The Trial has themes of feeling guilty and age and loss. Being out on your own, with no one to protect you, you have feelings of guilt and loss and age. I should not have bought that wall-sized poster of ants because now I can’t afford rent!
I realized that I wasn’t living in a dystopia, as much as I was living in a social dystopia. Life isn’t hard, it is social pressures that are hard. You have to have money! You have to have friends! You have to not just survive but thrive!
You see, for the longest time, I thought that was my genre. I was positive I was put here, just to show people how backwards the society we live in is. And so I read 1984. And I read Brave New World. And I watched Synecdoche NY and Brazil – more examples of society preventing you from doing what you want. But if you learn to content where you are, you won’t have these troubles (of course, we’re back the Buddhism thing – I want to do nothing but meditate and enlighten. But to enlighten I have to get up and show people peace! And if I don’t show them peace then what good is meditating?).
And then I grow up. And I love. And I lose. And I read Warm Bodies. And I love, or so I think. And I lose. And I hurt. And I dwell. And I reflect. And I watch Warm Bodies. And I realize that love can bring new life to things.
But I think about that forced genre. The idea of something creepy falling in love. Hey, I know my flaws. I’m part of the internet age, I stalk – I’m creepy!
And I realize, it isn’t a social dystopia. It’s human interaction. It’s love. Write about love.
And that’s why I’m extra happy I’m getting into Star Trek – now do those videos make sense? Man can travel the stars, and all that will persist is human drama. The apocalypse can occur and what will remain? Human drama.
And I realize, being that creep and being in love is the perfect analogy to being human. And I write while I take a break from the internet during Lent. And I write about a werewolf who matures and stays human. An adult human.
And I realize, as much as I’ve been hurt, I’m still turning into into a creative outlet. And I realize, there are creatures in our subconscious and ancient myths who can add to things we feel in day to day life.
And while yes, I am writing on a blog, and wow is this a long entry, I don’t feel this is me. I did not take journalism in college. I took art. I studied media communications, and focused on video production.

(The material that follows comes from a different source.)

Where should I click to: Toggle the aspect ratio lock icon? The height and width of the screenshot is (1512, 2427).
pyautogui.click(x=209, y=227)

We all want to be that director and win an Oscar. But for as long as I can remember, I’ve wanted to write. I can write here. Or I can explain lessons I’ve learned without the aide of movies or music, and I just write.
May 31, 2012
I think this will be my last post here.
I’m considering making a new blog, but I’m not too sure yet. Regardless of if I do or not, it isn’t as if I have readers following my entries, who would need a notice of my new online whereabouts.

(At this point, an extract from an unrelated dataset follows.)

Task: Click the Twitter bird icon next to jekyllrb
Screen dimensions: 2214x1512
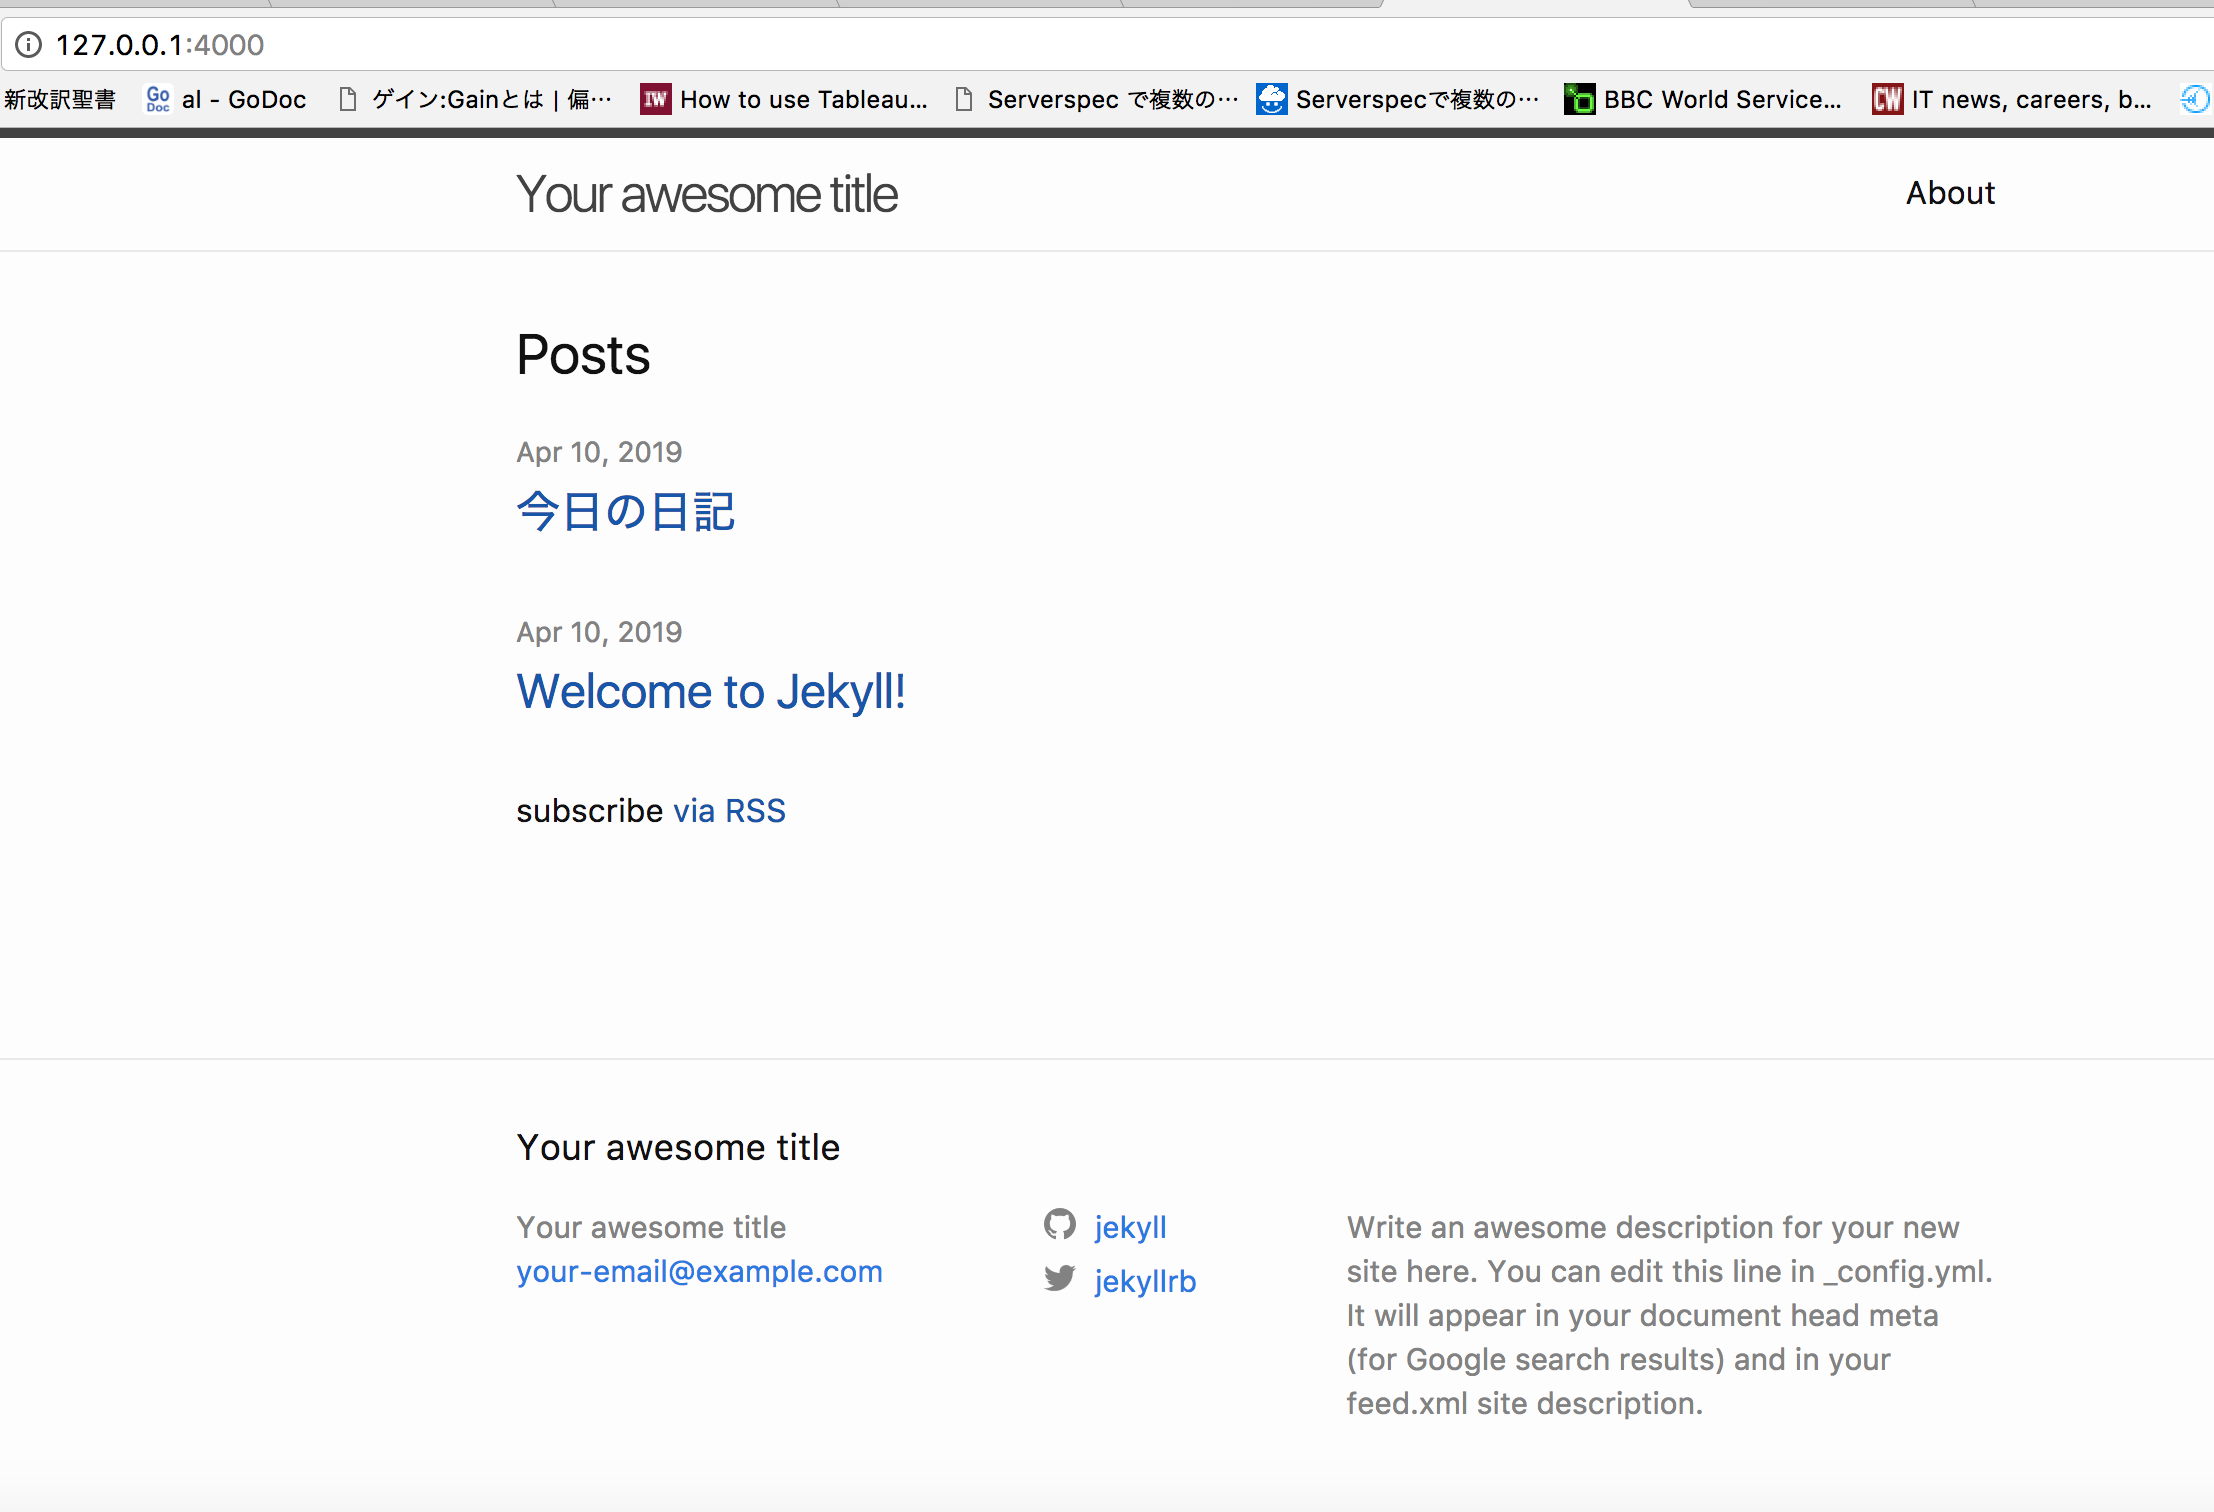Action: 1059,1278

I was thinking of writing a few different things here. Mainly things I never got to write. I was gonna write about me cause I’m self-centered, or write about my friends but then reflect it back on me.
This blog has definitely run its course, I hadn’t posted on it for ever five months and no one cared. Well, the author of another blog (who is in my blogroll!) had mentioned it, but only after I wrote a comment on his. Of course.
I don’t mean any harm by writing that.
So, I guess in the long run, no, I am not as creative as I would like to be. Which, I guess is a human trait I never thought of until now. We all wanna be rock stars or movie directors, don’t we? But, either we don’t express our creativity, or we try to, and no one likes it the way we do. Or, just a small number of people do.
So, if you aren’t as creative as you’d like to be, let me leave you with this. A manager at a job I used to have once told me that God created us, so we should create. I found that very insightful, even though I am not all that religious. So, for those of us who do not believe in God, or an almighty creator, let me leave you with this as well. If we do not create, we have nothing to leave behind. Nothing to ever show that we were here.
It’s true, one day the world will end, and one day the universe will end. But for now, let’s create, while we still can.